Former State Department Deputy Chief of Staff and senior Clinton confidant Huma Abedin worked for more than a decade at a stridently Islamist journal which opposed women’s rights and blamed the United States for the 9/11 terror attacks, the New York Post reported on Sunday.
For more than a decade, Abedin was listed as the Assistant Editor of the Journal of Muslim Minority Affairs – a position she continued to hold while working as an aide to Hillary Clinton.
The Journal of Muslim Minority Affairs (JMMA), is associated with the Institute of Muslim Minority Affairs (IMMA), which was founded by Abedin’s parents in 1978 to promote traditional Islamic norms and offer critiques of contemporary Western culture.
Today, both the IMMA and JMMA are headed by Abedin’s mother, Saleha Mahmood Abedin.
The JMMA has in the past served as a platform for Saleha Abedin’s Islamist views, including her opposition to women’s rights.

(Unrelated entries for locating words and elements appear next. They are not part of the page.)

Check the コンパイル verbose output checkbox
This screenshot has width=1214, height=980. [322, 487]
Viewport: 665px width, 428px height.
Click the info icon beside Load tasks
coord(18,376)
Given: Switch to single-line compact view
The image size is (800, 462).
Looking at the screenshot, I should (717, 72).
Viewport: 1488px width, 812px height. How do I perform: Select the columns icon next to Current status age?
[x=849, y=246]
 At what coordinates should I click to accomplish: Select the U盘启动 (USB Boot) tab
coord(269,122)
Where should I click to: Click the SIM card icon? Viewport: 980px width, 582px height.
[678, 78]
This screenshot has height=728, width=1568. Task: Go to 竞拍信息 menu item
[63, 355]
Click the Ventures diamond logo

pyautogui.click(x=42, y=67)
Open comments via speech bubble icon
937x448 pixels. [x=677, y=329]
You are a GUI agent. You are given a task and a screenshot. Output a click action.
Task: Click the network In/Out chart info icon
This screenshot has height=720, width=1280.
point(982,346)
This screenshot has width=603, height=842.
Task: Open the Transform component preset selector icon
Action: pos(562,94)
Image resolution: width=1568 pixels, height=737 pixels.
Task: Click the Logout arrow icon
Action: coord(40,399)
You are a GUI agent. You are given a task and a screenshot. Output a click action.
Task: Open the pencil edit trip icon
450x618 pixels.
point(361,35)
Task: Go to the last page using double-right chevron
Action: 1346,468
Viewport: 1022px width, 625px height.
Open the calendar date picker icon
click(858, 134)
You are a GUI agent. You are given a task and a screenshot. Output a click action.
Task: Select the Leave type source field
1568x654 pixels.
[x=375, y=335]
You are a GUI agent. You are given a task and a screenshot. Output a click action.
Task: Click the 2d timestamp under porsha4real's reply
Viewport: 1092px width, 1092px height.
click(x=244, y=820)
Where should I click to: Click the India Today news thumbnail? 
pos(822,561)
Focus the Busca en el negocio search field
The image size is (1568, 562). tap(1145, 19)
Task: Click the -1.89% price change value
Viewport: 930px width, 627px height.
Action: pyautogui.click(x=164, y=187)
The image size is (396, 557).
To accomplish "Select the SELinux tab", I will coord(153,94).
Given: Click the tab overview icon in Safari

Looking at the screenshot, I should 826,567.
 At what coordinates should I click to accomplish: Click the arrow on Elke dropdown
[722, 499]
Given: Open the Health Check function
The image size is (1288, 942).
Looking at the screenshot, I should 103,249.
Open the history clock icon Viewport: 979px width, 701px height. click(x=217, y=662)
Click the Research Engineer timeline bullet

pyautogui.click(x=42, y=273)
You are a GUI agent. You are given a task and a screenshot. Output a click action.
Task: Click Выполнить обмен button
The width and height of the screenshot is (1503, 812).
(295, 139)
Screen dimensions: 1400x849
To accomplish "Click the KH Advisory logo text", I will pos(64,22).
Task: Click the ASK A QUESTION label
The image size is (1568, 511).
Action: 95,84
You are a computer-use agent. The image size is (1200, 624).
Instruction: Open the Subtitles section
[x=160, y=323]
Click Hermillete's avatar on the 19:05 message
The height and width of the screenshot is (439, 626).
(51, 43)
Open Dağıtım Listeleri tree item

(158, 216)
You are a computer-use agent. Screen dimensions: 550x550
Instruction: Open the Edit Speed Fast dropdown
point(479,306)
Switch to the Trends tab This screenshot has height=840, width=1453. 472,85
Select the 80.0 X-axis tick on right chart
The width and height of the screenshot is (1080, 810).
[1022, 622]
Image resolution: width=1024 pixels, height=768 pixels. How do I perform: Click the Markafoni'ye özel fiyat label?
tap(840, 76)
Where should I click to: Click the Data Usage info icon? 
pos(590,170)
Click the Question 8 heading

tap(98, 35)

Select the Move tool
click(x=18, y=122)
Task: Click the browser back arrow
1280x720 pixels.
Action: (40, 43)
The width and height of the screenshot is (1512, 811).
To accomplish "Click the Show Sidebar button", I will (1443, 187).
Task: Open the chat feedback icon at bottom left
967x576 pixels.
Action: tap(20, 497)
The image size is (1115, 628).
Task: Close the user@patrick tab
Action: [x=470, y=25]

In 2012, five members of Congress penned a joint letter suggesting the JMMA promoted the Muslim Brotherhood’s agenda and noting the “serious security concerns” of having a senior JMMA staff member working within the State Department.
An Egyptian newspaper claimed Saleha Abedin is a member of the Muslim Brotherhood’s women’s division, the International Women’s Organization.
In the past, the JMMA – during Huma Abedin’s tenure there – blamed US foreign policy for the 9/11 terror attacks, citing Islamic “anger and hostility within the pressure cooker that was kept on a vigorous flame while the lid was weighted down with various kinds of injustices and sanctions”.
“It was a time bomb that had to explode and explode it did on September 11, changing in its wake the life and times of the very community and people it aimed to serve, Saleha Abedin wrote”.
The JMMA also blasted women’s “empowerment”, praising instead “Islamic values” of patriarchy and male authority.
“By placing women in the ‘care and protection’ of men and by making women responsible for those under her charge, Islamic values generate a sense of compassion in human and family relations.”